It’s not clear to me what charms Irene possesses that inspire such devotion – lifelong devotion, as it turns out. Years later, Jerome writes to her, “I probably shouldn’t say this next part…But it took a long time, getting over you.”
Adoption is so complicated! I have come to believe that given a closed adoption, the decision to search should always be with the adoptee (at least 18y.o.) and an actual search shouldn’t start until the adoptee has been educated about the universe of possible responses from the birth parent(s). And this education should include communications with adoptees who have searched (successfully or not) and birthparents as well.

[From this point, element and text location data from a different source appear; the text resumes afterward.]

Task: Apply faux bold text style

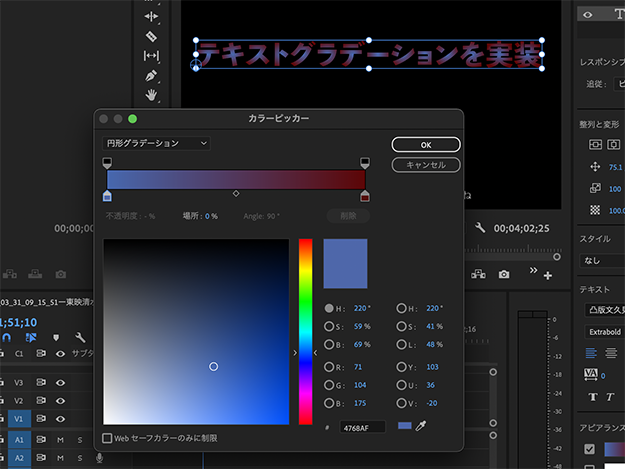Action: [592, 397]
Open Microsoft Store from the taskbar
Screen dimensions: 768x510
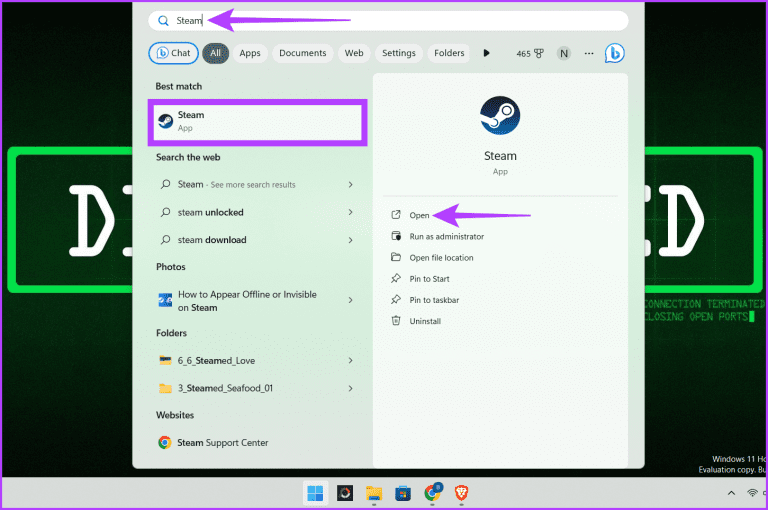point(403,493)
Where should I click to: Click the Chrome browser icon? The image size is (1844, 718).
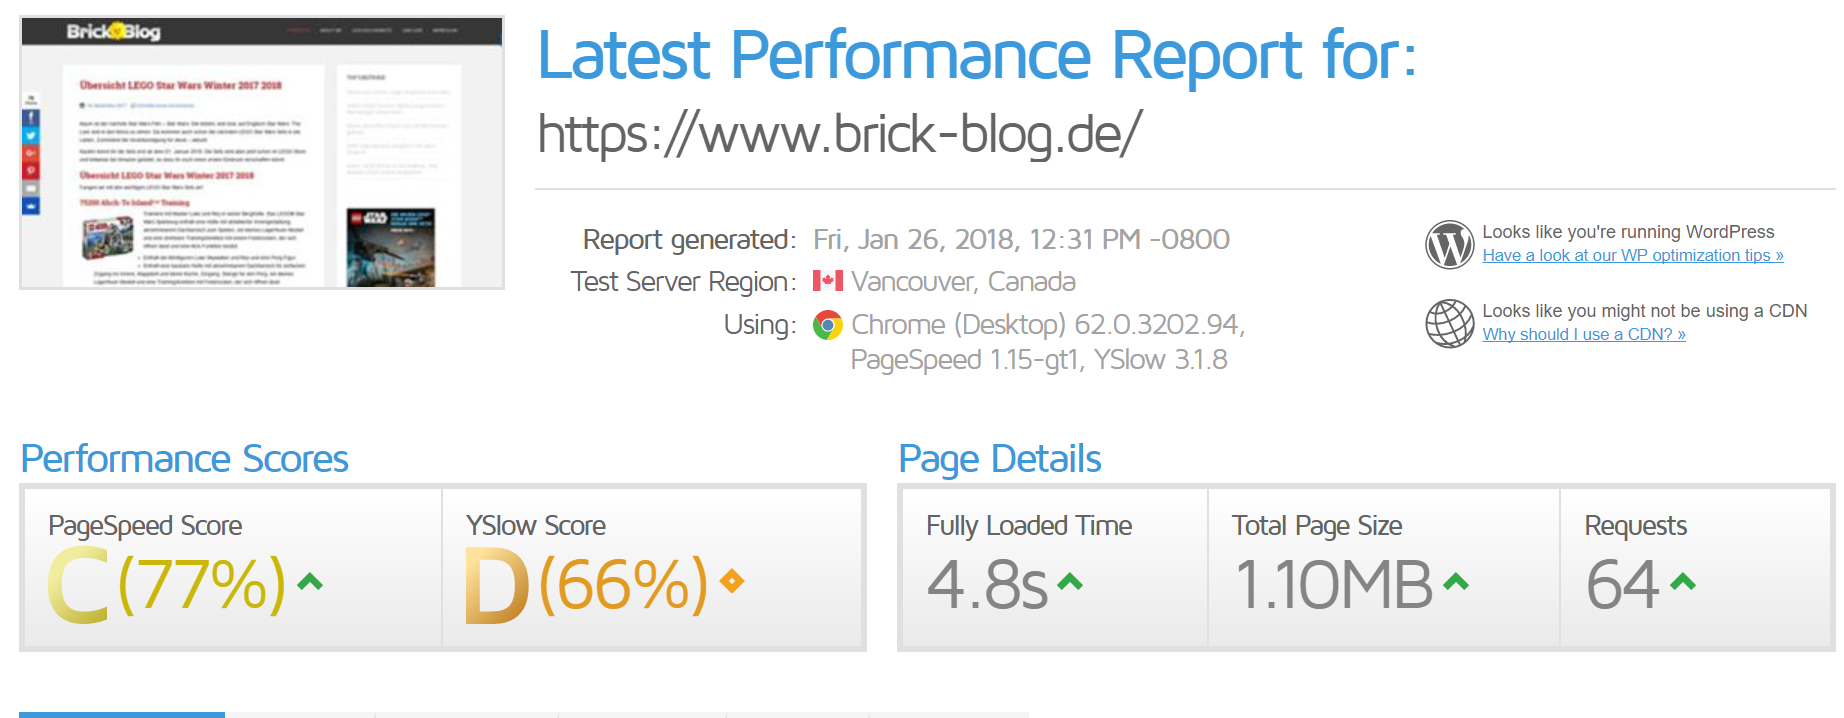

As for the book I haven’t re-read that far and don’t recall. I will say that in the early 2000s, birthmothers, out of terrible poverty I am sure, got pregnant intentionally so they could receive money from adoption facilitators. A very nasty situation for sure, that did not include all international placements of Guatemalan infants and toddlers. That doesn’t preclude searching as described above.
As for Maynard’s failed adoption, I read a bunch of narratives, hers included. IMHO she was completely unprepared to adopt an older sibling group from Ethiopia.
I have a dear friend who adopted two girls from Ethiopia (one an abandoned 1-year-old and one who was 7 and continues to be in touch with her birth family there) at the same time. They are both healthy, educated, self-supporting adults now. I met them after they were in NYC for a couple of months and I continue to be friends with the whole family. Not the only family I’m acquainted with who adopted older kids internationally.
I wonder how Irene managed to make ends meet (after Leila’s money ran out) with only four hotel rooms. That seems exceptionally small, even for a tucked-away boutique hotel.
I have a friend who adopted 4 kids from China. (She’s a single caucasian MD and learned Chinese.) The kids all seem to be thriving. They just went on a 10 day trip to China. They are now all young adults—in college or recently done.
My sister adopted a 6.5 year old from Taiwan (he’s now in college) and my BIL adopted 2 toddlers from S Korea over 20 years ago. Another friend adopted a young toddler from Taiwan who is mid a young adult.
It can be a challenging time but I don’t know anyone who got another family to take their adopted kids.
Maynard mentioned this in her epilogue as a reason many publishers passed on this book. I didn’t find her views to be questionable , but as many remarked the plot , storyline itself seemed to have issues - perhaps why they passed ?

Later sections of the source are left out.